- **Work to do**
Copy the entries from the very first one through the line containing "click(x=332, y=45)", both ends included and requests kept. In the answers, multiply every click coordinate by 0.35 and round it to a whole number, halves up, leaving all other numbers unchanged.

- **Exercise materials**
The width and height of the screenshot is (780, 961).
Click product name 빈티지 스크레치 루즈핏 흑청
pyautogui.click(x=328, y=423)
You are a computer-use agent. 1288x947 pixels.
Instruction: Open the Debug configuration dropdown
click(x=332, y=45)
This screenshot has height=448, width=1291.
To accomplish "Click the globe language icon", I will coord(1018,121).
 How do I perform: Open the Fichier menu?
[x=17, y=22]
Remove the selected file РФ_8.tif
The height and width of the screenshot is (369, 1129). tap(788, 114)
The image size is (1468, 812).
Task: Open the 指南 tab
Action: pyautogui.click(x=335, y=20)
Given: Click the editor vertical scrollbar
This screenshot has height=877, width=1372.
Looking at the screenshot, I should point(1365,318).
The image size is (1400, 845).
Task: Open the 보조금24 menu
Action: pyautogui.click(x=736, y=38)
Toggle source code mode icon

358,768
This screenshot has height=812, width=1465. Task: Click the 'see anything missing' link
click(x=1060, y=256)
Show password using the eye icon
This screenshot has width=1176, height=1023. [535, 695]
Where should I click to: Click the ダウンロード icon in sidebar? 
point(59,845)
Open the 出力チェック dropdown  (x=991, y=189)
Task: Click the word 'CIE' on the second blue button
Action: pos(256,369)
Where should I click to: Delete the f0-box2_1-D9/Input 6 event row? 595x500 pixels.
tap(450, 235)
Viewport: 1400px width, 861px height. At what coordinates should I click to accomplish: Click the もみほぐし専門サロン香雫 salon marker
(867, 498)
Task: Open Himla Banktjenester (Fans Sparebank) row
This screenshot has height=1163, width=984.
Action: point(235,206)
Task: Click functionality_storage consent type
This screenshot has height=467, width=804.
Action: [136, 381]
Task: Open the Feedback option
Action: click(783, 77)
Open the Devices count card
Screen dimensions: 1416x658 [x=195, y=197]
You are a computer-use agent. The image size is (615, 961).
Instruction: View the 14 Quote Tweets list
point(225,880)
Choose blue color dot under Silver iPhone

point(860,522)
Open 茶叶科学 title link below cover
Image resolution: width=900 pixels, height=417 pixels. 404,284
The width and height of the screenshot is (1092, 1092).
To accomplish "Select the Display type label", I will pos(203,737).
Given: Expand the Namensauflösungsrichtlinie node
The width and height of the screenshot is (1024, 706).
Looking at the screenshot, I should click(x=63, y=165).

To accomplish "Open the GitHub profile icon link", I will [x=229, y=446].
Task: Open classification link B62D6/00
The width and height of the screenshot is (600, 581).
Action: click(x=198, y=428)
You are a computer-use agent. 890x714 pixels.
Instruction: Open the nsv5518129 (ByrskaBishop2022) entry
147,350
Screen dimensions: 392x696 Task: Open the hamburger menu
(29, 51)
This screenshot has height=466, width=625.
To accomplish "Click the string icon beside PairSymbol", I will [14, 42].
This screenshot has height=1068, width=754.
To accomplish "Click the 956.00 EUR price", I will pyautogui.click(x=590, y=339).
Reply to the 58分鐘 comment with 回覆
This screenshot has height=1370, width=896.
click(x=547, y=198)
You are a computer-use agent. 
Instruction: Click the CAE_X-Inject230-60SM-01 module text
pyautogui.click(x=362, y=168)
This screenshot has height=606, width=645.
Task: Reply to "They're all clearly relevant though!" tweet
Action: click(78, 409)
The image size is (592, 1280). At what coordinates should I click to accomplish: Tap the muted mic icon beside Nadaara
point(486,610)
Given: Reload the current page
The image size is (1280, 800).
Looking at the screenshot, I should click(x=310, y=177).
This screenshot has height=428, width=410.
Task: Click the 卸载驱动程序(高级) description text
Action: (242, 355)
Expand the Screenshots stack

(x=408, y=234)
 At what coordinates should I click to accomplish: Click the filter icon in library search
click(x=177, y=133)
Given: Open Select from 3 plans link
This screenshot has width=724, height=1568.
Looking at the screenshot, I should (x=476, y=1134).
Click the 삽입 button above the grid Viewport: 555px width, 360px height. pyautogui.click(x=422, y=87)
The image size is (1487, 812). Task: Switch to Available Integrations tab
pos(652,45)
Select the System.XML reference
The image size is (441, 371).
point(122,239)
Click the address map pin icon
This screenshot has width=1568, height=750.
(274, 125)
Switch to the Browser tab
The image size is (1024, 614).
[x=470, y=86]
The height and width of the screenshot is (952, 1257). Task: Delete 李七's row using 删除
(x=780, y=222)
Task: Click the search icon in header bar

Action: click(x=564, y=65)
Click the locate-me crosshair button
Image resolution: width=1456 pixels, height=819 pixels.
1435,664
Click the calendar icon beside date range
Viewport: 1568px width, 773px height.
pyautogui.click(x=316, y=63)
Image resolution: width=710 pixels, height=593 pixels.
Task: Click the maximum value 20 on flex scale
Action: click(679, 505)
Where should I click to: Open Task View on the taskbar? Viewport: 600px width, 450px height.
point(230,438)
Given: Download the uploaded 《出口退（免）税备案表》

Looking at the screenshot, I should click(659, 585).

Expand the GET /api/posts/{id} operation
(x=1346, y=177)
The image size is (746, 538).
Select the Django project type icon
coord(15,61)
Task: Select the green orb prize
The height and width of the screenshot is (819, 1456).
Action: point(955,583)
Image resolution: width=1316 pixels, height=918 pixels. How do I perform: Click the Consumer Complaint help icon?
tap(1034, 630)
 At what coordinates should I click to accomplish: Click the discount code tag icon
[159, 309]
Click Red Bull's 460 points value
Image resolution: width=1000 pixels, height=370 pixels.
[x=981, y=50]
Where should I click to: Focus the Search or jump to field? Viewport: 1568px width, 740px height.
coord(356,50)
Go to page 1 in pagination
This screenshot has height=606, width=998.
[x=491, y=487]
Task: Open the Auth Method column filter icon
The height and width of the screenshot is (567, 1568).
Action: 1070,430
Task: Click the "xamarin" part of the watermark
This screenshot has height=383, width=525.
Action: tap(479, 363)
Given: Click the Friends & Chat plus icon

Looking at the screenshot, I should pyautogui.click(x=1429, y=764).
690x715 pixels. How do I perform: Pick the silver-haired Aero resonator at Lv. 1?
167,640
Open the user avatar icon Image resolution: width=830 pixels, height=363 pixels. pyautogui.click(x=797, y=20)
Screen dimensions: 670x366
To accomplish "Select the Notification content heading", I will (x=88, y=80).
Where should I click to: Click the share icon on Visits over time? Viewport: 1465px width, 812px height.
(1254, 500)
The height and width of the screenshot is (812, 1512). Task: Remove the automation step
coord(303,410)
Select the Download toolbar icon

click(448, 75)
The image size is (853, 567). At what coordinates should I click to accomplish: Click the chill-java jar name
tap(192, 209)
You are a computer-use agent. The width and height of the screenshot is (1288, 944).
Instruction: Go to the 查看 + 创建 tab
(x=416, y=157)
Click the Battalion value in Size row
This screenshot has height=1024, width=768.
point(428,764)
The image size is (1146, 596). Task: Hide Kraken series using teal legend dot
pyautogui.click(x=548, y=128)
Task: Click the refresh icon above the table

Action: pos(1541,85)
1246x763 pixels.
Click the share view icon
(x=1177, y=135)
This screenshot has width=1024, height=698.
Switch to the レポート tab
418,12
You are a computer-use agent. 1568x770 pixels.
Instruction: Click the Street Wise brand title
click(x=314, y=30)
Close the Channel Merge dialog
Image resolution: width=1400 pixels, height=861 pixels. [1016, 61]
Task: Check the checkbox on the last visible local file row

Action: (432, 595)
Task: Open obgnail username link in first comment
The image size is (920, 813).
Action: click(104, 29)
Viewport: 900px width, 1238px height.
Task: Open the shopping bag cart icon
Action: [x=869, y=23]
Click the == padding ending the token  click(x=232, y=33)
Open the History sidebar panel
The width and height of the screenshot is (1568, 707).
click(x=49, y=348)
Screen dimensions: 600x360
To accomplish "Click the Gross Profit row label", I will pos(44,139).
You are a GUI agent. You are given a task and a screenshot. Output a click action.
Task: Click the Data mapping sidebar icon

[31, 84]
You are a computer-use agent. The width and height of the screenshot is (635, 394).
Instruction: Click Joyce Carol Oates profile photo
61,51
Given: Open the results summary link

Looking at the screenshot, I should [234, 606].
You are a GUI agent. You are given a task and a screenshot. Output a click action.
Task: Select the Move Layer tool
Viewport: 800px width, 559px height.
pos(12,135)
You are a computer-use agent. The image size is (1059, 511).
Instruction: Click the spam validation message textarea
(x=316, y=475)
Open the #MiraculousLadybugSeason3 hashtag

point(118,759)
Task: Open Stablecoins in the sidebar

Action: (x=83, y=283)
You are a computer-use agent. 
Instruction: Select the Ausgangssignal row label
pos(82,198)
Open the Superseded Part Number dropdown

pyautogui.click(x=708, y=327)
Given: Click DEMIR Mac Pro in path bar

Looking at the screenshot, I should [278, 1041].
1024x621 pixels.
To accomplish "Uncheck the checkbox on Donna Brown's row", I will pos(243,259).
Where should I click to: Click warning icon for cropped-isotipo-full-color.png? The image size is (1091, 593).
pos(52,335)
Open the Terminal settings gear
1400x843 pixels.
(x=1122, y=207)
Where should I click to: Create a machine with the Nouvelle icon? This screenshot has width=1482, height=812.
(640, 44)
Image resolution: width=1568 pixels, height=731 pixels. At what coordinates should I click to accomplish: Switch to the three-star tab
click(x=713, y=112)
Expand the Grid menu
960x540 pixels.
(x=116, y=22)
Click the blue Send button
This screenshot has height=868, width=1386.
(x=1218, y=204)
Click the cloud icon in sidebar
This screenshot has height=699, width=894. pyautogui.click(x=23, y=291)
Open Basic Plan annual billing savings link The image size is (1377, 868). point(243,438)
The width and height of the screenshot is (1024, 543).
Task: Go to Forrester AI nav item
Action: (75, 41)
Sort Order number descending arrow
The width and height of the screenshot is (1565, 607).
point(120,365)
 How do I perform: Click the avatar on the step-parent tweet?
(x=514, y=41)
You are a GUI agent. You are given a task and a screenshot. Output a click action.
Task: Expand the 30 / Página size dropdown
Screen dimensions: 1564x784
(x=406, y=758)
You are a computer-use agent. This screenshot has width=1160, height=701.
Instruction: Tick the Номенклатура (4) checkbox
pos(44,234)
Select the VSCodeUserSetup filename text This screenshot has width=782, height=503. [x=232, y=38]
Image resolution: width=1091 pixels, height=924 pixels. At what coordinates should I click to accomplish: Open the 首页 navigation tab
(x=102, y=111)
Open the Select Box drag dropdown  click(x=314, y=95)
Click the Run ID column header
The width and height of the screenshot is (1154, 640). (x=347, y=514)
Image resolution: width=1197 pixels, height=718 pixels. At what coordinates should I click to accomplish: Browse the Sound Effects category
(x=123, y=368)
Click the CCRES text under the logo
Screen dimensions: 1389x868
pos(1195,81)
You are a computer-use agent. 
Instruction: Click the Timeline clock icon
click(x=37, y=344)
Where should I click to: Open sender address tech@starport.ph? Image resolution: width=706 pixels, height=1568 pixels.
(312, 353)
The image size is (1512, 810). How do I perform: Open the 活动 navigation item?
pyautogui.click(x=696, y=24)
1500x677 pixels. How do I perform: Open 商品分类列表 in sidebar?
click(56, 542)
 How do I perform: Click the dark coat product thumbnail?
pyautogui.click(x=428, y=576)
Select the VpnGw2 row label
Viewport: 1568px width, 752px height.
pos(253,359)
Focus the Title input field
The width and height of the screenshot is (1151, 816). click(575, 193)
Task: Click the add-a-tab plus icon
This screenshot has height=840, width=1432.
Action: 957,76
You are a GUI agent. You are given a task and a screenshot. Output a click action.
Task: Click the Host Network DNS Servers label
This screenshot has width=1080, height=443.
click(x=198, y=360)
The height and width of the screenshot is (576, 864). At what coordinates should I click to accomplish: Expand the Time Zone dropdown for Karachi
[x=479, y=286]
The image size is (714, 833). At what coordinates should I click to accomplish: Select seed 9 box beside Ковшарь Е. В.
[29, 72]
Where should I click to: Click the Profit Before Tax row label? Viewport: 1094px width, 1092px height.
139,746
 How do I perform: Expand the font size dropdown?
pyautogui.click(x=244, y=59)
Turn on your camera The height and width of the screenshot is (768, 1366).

- **The response**
The width and height of the screenshot is (780, 961).
Click product name 빈티지 스크레치 루즈핏 흑청
pyautogui.click(x=115, y=148)
You are a computer-use agent. 1288x947 pixels.
Instruction: Open the Debug configuration dropdown
click(x=116, y=16)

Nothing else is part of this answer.